Anyway, hope you’re having a wonderful weekend! :) :) :)
Reading this, I can relate to being in Brazil. I am fairly dark but I find it to be odd that the local folks have me pegged as a tourist; even if I am wearing their clothing brands. I guess the dumbfounded look is a dead give away!
I wish the video was longer. Pretty cool to see how they celebrate!
Yeah, somehow we tourists always get nabbed for being different. I’ve felt that way in Europe, too, even though I blend in much more easily there.
I know! I wish the video were longer, too. I was using a small Canon Powershot camera and didn’t even think to try to videotape it until the ceremony was essentially over. I guess a few seconds of video is better than none, though…
Hope you’re having a great weekend! :)
Serendipity is a wonderful thing!
I agree! I’ll bet you’ve experienced a number of serendipitous moments during your time abroad, too!
Impromptu travel stories = my favorite, and from experience, the most memorable. Great story, Jessica.
Thanks, Mike! Good to hear from you! Hope you’re well. :) Jess
Hey, you hid my comments this time!
It’s an old way of looking at this world. There are book-smarts and street-smarts. Some are neither and some both. It’s not an either-or case.
Unfortunately, you wanted to go to Taiwan to test your street-smart though you are really a book-smart.
How sad! Is it worth it? Probably, because now you know who you are and how the world is different from what you expected. Why do you want to go again? I don’t really get it. If it’s just a money issue, you should be teaching at community colleges making about $35,000 to $50,000 a year. I am being a bit conservative here. Grade schools are not worth it, but if you love kids, it’s better than going to Taiwan to teach English as a second language, too.
At the end of the day, you want to reserve enough time for writing. It’s either a community college or something else. Never compromise.

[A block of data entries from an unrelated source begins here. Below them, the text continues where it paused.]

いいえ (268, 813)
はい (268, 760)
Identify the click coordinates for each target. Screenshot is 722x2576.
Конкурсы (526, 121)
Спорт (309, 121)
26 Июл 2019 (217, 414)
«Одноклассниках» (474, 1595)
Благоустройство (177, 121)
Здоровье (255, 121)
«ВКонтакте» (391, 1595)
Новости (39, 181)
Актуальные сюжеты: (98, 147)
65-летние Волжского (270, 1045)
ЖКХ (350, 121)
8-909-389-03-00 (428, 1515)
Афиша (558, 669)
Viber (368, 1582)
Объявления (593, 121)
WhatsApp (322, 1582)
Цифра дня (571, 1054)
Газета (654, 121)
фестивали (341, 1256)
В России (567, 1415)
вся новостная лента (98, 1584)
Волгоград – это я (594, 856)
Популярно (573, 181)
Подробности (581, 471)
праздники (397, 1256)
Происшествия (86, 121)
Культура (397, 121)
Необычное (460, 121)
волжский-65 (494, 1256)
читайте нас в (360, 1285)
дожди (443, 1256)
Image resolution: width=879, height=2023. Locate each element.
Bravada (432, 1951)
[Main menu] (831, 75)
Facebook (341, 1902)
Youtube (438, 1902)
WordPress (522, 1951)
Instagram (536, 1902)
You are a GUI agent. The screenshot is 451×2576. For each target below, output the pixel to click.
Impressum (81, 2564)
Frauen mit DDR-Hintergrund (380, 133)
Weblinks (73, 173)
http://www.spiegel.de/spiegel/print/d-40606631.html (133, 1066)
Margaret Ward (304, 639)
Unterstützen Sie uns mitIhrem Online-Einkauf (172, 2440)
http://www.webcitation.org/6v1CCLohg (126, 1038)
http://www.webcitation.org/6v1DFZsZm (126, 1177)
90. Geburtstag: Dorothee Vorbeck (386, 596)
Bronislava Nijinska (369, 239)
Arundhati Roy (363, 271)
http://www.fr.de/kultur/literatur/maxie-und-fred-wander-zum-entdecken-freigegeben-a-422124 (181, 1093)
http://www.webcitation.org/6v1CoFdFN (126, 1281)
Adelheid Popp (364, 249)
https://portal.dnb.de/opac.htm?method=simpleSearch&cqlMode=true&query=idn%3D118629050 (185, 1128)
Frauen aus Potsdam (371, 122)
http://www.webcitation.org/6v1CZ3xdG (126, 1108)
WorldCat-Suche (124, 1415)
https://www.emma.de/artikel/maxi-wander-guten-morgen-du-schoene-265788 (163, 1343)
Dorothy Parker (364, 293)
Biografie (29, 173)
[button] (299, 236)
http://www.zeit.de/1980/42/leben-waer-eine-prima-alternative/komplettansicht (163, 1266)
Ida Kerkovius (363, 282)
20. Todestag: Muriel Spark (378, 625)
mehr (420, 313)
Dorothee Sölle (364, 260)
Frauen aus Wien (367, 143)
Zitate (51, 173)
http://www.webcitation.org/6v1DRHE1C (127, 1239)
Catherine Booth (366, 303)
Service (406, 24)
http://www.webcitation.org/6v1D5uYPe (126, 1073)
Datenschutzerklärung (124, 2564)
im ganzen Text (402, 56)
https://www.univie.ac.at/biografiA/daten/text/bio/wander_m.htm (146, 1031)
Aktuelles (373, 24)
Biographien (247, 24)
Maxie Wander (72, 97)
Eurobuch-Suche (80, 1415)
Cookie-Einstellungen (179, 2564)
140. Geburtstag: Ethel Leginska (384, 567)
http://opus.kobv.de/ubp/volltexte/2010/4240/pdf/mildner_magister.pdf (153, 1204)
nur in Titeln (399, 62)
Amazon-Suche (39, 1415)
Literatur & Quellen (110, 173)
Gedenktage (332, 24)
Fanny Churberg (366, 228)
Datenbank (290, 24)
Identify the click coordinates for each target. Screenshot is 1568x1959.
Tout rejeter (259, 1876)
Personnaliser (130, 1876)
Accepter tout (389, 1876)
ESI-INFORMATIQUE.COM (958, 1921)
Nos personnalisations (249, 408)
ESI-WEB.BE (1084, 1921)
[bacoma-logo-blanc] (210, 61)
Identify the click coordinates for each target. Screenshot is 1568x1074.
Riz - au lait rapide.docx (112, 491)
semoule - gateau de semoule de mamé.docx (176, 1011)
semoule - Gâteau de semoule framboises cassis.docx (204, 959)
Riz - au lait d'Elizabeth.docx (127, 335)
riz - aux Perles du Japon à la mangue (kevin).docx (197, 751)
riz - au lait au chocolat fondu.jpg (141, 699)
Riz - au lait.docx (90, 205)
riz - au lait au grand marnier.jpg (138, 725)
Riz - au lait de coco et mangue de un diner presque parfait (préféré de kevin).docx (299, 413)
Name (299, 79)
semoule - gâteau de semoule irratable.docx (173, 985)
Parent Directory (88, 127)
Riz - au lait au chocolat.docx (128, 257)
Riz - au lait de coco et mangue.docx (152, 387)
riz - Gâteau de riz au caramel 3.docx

You can still come to Canada. Maybe you have other hidden gifts! You never know.
That temple dance pic is mesmerizing. Looks like a cool painting!
I think so, too! It turned out really well, though at the time I was frustrated because it was blurry!
Hope you’re having a great day, Lucas. Thank you as always for stopping by my humble blog…
Great post and a great metaphor for life… Once you screw up (missing the bus) it just allows for a great experience or opportunity to come by and sweep you up. I kind of like thriving on such situations :-)
Love the photos, and agree with Kevin ~ the motion & color is very special. Also, your view from your apt is/was fantastic. Cheers.
Thank you! In a foreign country especially you just have to learn to go with the flow… You never know what’s around the corner, and there are wonderful experiences and insights to be gained everywhere!
Glad you liked the dance photo. I lucked out! Hope you have a great weekend. :)
pictorial & engaging writing! wonderful!